Verfahrensgeschichte
2021 2021-092N Le prévenu est libéré du chef d'accusation d'incitation à la haine, art. 261bis CP, comme l'a admis le tribunal de police.
Juristische Suchbegriffe
Tathandlung / Objektiver Tatbestand Verbreiten von Ideologien (Abs. 2)
Schutzobjekt Religion
Spezialfragen zum Tatbestand Geschütztes Rechtsgut;
Subjektiver Tatbestand
Stichwörter
Tätergruppen Politische Akteure
Opfergruppen Muslime
Tatmittel Schrift;
Weitere Tatmittel
Gesellschaftliches Umfeld Soziale Medien
Ideologie Muslimfeindlichkeit

Kurzfassung

Le prévenu – politicien du parti X. et secrétaire général de ce parti, ancien membre du Conseil national et du Conseil d’État neuchâtelois – tient une page Facebook publique depuis 2013.

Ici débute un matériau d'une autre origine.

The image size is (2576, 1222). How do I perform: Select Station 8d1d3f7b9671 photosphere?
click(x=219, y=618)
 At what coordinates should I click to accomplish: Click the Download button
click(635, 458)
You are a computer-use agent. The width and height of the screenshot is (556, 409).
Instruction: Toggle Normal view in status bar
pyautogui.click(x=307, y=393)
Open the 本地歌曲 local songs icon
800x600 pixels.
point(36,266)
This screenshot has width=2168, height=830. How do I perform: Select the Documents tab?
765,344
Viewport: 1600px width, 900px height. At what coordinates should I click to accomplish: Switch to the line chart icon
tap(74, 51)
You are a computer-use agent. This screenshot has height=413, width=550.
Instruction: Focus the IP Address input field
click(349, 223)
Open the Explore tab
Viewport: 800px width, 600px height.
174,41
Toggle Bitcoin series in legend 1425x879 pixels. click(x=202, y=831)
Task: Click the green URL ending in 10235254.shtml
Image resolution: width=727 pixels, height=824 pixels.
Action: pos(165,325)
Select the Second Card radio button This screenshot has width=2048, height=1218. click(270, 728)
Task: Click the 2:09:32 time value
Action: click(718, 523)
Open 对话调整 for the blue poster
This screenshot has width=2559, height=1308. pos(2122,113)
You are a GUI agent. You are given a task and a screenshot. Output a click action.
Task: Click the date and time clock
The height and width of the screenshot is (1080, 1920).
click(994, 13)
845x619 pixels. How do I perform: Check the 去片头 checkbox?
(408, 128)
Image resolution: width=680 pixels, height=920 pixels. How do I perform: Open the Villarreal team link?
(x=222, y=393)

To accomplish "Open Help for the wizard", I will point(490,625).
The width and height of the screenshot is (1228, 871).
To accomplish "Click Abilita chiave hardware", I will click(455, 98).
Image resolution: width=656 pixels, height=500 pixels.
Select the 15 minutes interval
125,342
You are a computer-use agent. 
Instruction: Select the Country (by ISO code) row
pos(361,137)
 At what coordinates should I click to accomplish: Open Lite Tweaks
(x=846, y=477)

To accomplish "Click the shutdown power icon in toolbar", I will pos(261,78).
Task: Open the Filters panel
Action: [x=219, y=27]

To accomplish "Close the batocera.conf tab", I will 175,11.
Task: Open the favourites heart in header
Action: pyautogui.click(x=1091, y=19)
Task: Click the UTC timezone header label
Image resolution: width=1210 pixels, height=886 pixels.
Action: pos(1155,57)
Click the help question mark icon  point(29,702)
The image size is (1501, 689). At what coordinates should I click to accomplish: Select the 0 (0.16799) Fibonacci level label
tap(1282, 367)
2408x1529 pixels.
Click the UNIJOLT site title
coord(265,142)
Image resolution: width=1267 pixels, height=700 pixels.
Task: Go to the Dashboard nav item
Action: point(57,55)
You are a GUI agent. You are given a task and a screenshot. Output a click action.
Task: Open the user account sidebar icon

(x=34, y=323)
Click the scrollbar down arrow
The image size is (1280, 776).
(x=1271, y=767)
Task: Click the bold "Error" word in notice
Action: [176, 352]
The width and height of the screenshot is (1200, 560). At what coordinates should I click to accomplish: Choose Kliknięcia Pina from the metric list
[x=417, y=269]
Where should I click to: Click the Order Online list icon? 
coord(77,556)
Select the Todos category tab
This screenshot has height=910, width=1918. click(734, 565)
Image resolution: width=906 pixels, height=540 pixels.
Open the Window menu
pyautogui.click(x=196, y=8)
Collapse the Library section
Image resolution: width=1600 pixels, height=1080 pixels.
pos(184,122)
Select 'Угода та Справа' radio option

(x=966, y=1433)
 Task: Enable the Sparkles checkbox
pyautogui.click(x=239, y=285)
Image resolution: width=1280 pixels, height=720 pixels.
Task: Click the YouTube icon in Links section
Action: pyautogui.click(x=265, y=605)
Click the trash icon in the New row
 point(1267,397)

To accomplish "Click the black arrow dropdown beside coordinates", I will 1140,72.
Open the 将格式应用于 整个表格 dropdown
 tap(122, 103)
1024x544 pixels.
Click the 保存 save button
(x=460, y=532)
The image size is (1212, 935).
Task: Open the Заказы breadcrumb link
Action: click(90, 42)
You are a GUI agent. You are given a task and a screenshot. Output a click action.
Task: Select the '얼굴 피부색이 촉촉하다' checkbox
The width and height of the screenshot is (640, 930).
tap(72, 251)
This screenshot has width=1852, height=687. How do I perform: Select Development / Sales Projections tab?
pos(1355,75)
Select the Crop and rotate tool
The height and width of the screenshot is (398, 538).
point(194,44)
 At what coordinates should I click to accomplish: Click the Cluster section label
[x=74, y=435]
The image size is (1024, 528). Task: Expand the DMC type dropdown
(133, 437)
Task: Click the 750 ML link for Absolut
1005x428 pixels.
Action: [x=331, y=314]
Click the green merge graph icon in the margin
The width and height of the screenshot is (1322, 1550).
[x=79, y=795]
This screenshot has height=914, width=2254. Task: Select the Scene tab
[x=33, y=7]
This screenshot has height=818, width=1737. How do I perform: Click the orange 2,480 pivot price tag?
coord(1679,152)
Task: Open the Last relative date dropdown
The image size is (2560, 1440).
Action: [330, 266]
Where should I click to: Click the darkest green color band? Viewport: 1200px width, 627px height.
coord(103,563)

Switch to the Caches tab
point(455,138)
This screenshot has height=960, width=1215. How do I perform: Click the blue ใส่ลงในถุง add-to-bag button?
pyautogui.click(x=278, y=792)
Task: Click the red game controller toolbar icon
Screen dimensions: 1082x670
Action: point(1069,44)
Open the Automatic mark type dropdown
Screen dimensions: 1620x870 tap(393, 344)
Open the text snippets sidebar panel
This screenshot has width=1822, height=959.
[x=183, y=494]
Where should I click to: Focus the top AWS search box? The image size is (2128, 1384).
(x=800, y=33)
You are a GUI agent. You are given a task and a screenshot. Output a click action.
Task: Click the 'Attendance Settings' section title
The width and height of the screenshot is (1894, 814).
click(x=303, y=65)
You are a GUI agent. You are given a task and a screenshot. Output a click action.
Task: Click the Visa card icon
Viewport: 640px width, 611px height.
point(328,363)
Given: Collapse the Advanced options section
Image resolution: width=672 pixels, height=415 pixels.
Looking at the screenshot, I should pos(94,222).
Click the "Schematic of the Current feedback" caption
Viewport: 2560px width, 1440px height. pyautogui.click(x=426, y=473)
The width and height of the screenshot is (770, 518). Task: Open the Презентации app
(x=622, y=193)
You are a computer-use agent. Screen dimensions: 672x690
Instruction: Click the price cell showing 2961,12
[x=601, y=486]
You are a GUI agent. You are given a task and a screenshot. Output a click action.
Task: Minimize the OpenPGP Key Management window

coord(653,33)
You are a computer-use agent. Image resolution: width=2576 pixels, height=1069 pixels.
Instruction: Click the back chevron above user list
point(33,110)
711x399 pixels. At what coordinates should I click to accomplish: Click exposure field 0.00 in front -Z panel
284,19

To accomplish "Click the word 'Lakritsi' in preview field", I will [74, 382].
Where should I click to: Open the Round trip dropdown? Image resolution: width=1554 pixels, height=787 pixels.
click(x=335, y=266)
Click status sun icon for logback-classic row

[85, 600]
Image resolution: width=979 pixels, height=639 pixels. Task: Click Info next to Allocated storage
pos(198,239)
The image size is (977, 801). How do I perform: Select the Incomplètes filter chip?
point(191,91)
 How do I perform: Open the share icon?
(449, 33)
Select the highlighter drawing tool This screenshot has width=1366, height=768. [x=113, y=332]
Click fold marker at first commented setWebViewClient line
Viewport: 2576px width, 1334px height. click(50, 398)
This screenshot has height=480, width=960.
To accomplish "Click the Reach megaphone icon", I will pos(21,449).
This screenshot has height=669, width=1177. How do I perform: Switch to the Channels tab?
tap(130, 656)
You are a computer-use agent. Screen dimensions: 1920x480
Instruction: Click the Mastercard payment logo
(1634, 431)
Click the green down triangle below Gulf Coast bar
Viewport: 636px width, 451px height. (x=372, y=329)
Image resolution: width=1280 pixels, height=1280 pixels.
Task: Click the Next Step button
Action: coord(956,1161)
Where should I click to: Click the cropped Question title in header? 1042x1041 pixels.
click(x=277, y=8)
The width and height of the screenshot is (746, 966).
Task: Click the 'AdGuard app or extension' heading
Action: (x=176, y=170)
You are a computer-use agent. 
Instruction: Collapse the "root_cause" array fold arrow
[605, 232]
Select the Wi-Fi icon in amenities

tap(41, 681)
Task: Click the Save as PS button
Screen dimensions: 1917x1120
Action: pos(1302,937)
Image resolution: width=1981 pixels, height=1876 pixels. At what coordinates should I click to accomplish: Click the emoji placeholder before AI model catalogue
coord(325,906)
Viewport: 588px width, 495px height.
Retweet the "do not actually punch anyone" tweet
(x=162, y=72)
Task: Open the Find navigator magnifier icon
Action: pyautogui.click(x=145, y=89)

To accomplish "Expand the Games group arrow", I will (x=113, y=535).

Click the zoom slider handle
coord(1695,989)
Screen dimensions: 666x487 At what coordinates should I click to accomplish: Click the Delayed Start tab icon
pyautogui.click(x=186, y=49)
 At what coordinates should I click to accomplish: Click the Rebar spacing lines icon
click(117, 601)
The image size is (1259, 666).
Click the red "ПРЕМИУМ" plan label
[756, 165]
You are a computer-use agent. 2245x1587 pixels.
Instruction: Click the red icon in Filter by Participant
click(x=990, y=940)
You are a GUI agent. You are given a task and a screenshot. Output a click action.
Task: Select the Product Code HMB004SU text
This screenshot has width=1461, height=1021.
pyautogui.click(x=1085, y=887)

En l’espèce, il a partagé un article intitulé « Près de Lyon, une inquiétante école musulmane sous contrat et … sous influence » avec le commentaire « l’infection s’étend ». En outre, d’autres personnes ont publié des commentaires litigieux sur le compte Facebook du prévenu.
L'appelant reproche au prévenu d'avoir contrevenu à l'article 261bis al. 2 CP en offrant a ses adeptes une tribune sur son compte Facebook sans y mettre lui-même aucun ordre.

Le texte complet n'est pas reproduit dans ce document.